### WRITTEN TASK
Could you quote the lines of every item below word for word, leaving the pictures out?

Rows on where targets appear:
┄┄┄┄┄┄┄┄┄┄

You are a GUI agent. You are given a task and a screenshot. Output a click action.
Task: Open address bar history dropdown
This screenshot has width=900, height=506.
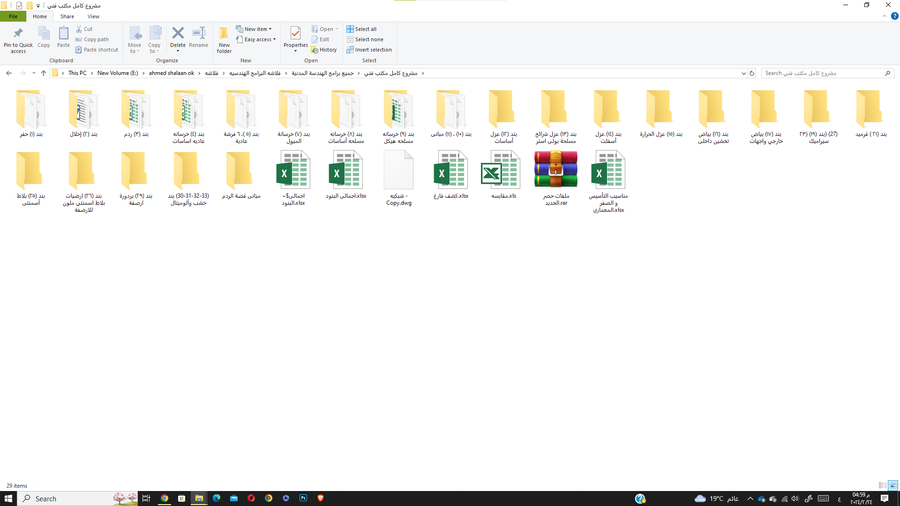(x=743, y=73)
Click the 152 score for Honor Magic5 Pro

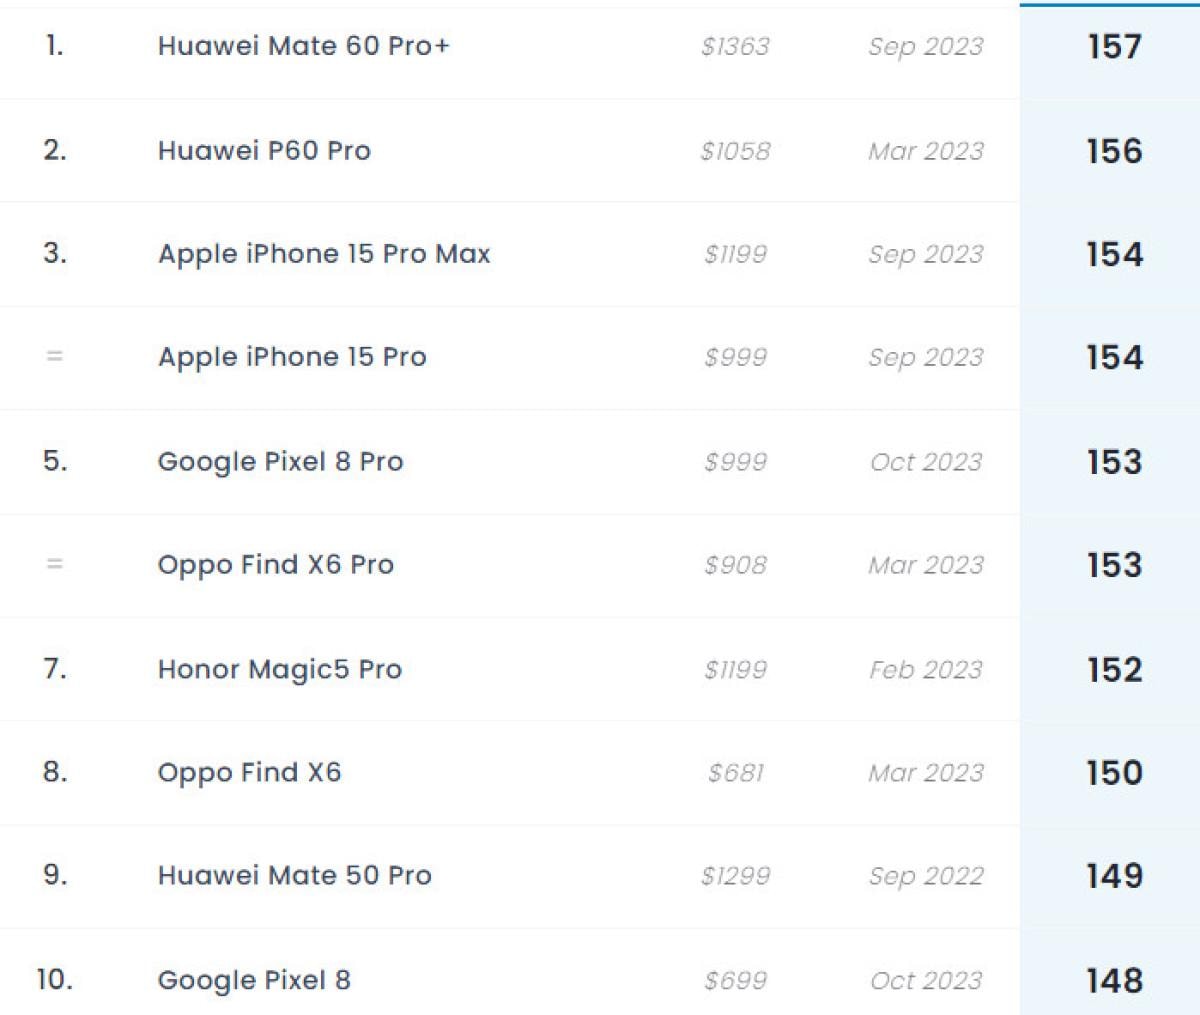click(x=1114, y=669)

┄┄┄┄┄┄┄┄┄┄

### SOLUTION FOR THIS EXERCISE
You are a GUI agent. You are given a task and a screenshot. Output a click action.
Task: Open address bar history dropdown
This screenshot has width=900, height=506.
(x=743, y=73)
Click the 152 score for Honor Magic5 Pro

click(x=1114, y=669)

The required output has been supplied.